## The input:
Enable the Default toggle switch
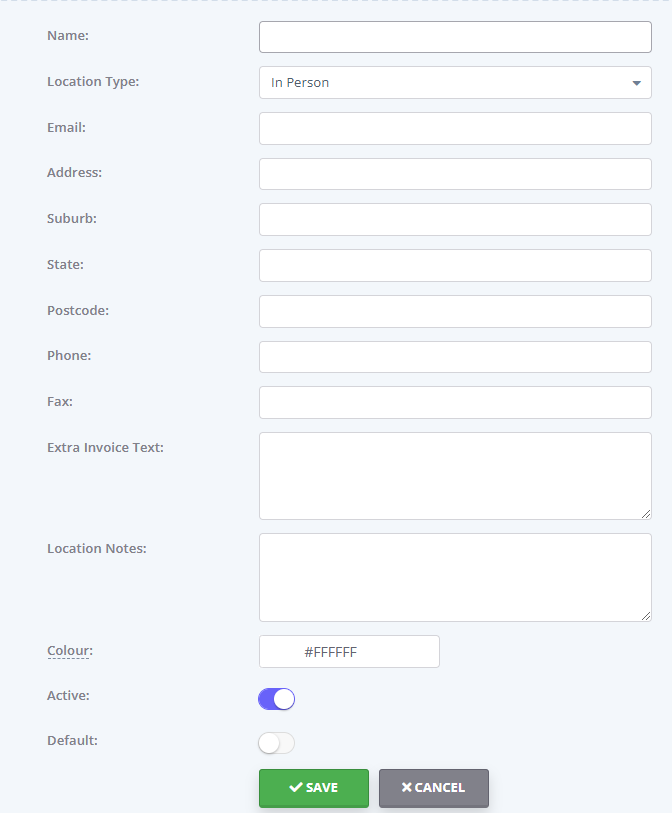 point(276,743)
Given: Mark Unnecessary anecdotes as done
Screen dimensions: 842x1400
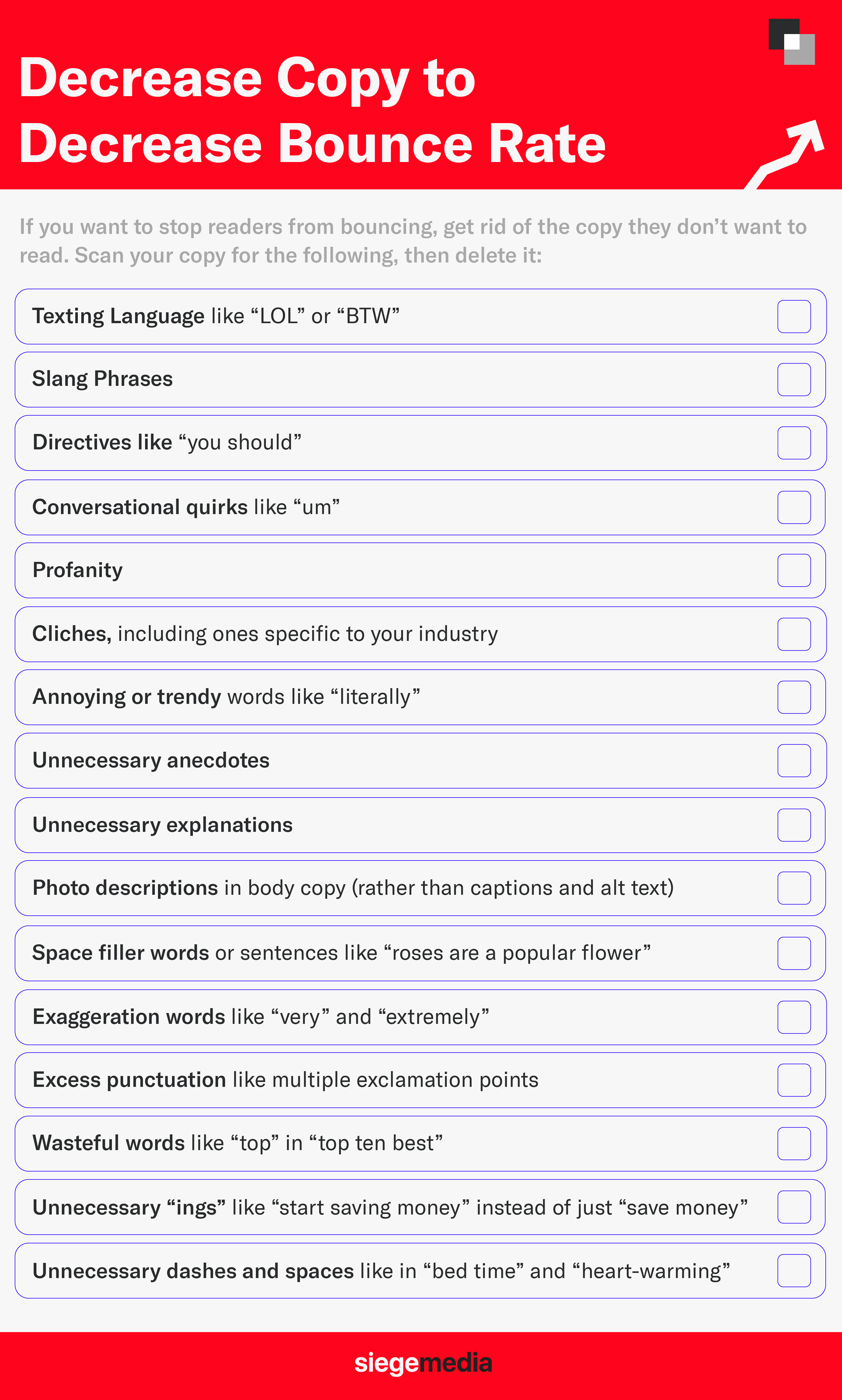Looking at the screenshot, I should pos(794,761).
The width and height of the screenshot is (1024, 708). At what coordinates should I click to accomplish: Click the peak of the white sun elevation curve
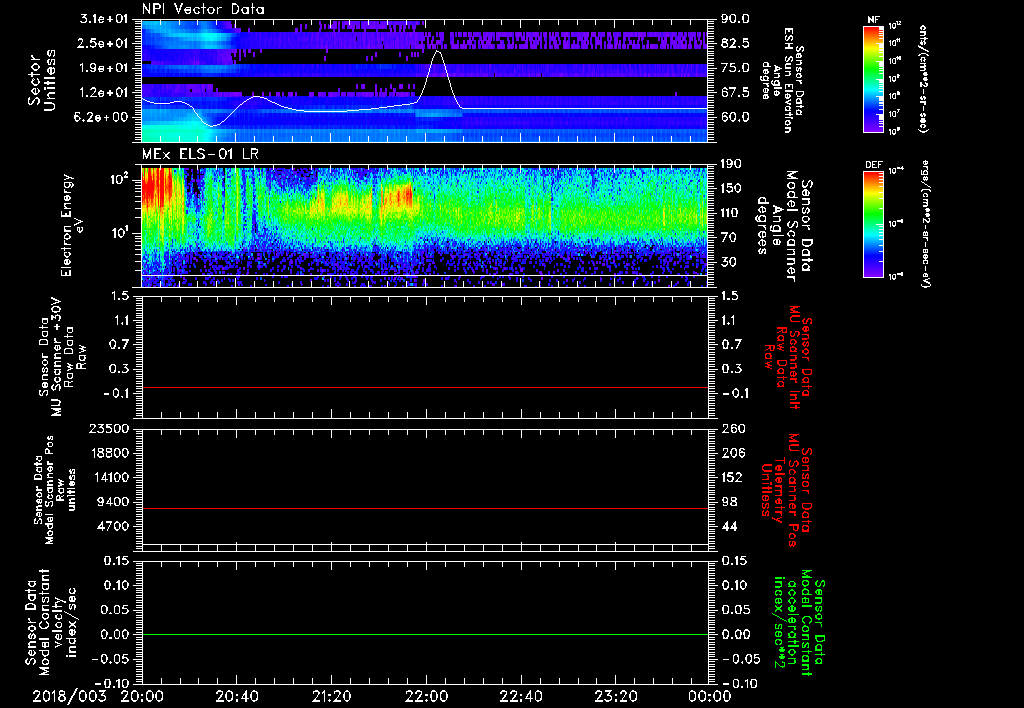point(437,51)
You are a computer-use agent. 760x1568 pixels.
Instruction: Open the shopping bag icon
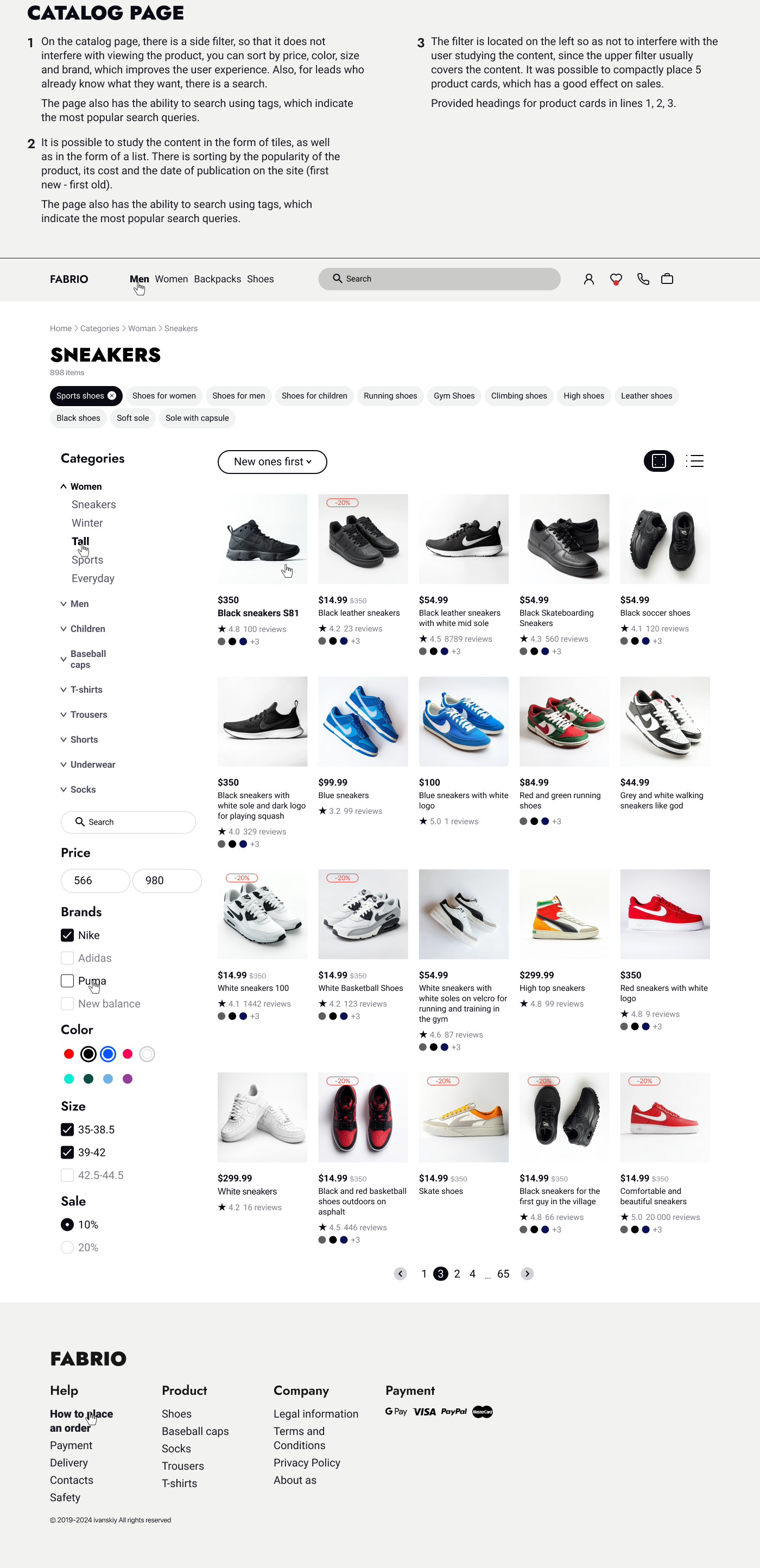[x=667, y=279]
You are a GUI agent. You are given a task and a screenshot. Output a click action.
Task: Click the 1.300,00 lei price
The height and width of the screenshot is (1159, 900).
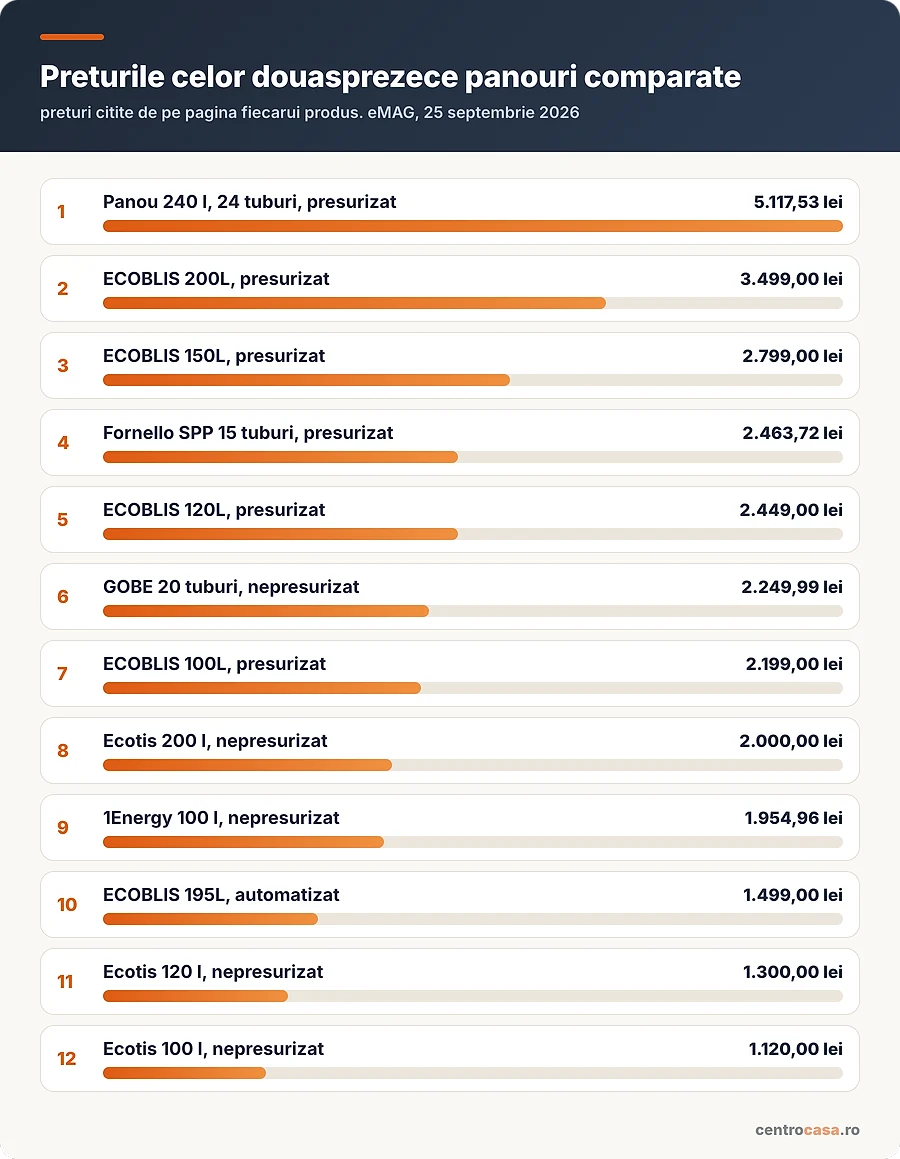click(x=793, y=972)
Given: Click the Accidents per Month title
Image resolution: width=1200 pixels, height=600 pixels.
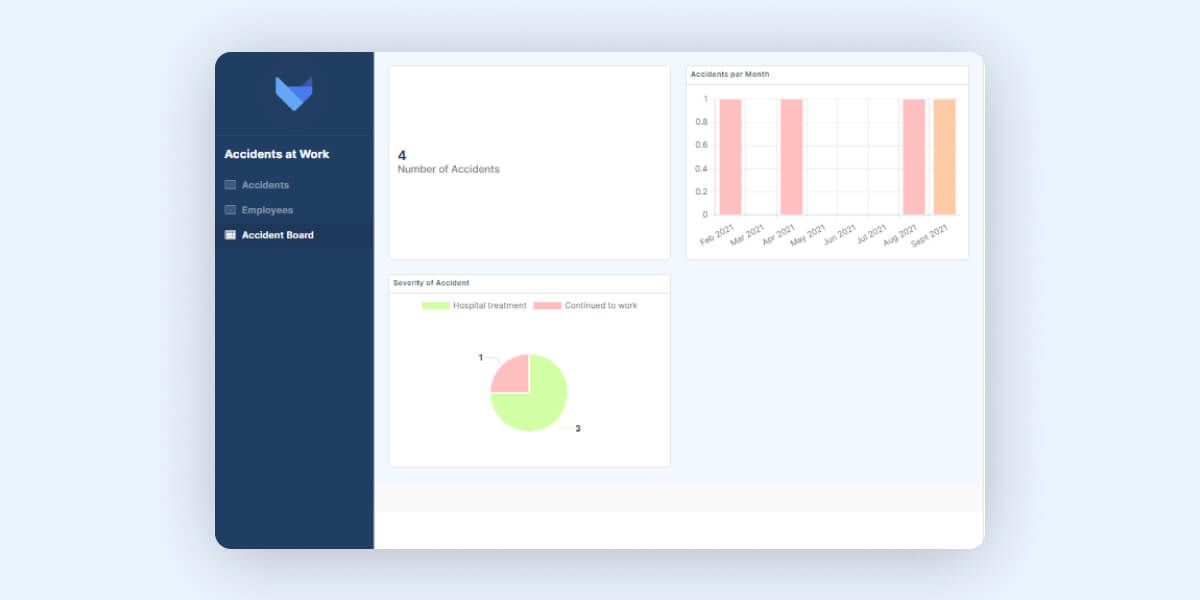Looking at the screenshot, I should 729,75.

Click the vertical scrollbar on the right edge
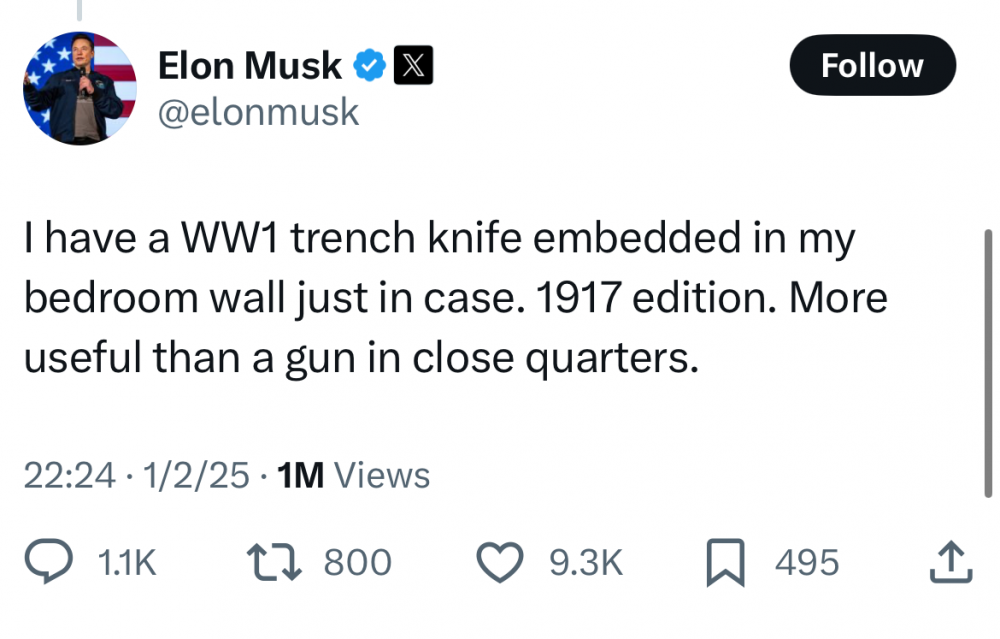tap(988, 362)

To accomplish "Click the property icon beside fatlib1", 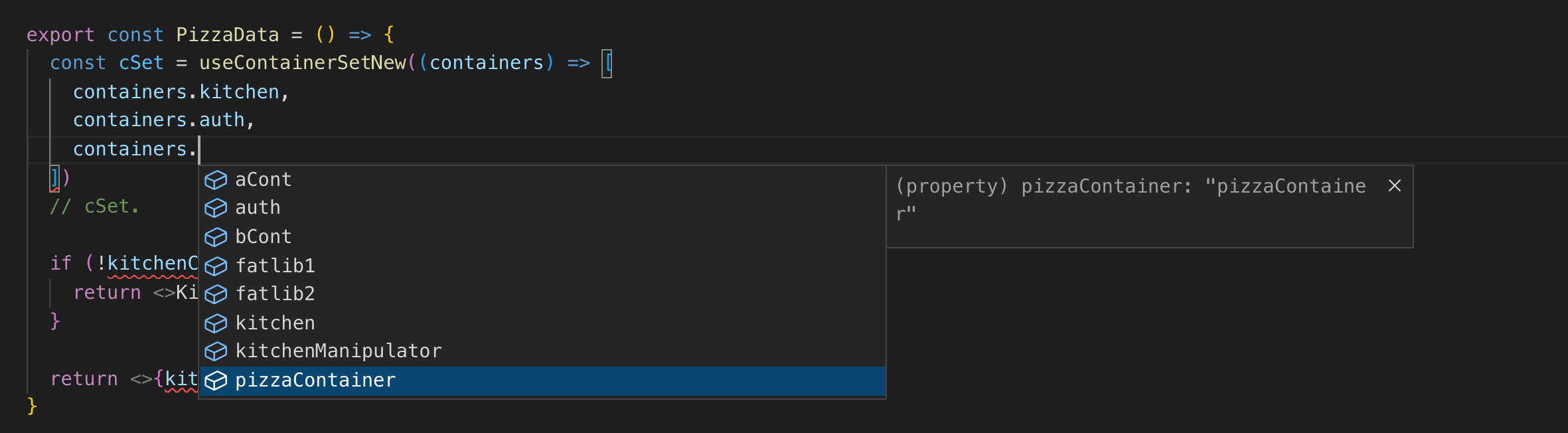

## Brief:
Since the pictures are not wanted, give the material again exactly without them.

## Answer to the exercise:
Enable the Default toggle switch
 point(276,743)
Given: Mark Unnecessary anecdotes as done
Screen dimensions: 842x1400
Looking at the screenshot, I should pos(794,761).
The width and height of the screenshot is (1024, 708). At what coordinates should I click to accomplish: Click the peak of the white sun elevation curve
point(437,51)
You are a computer-use agent. 760x1568 pixels.
Instruction: Open the shopping bag icon
[x=667, y=279]
You are a GUI agent. You are given a task and a screenshot. Output a click action.
Task: Click the 1.300,00 lei price
The height and width of the screenshot is (1159, 900).
click(x=793, y=972)
Given: Click the Accidents per Month title
Image resolution: width=1200 pixels, height=600 pixels.
Looking at the screenshot, I should 729,75.

Click the vertical scrollbar on the right edge
tap(988, 362)

To accomplish "Click the property icon beside fatlib1", 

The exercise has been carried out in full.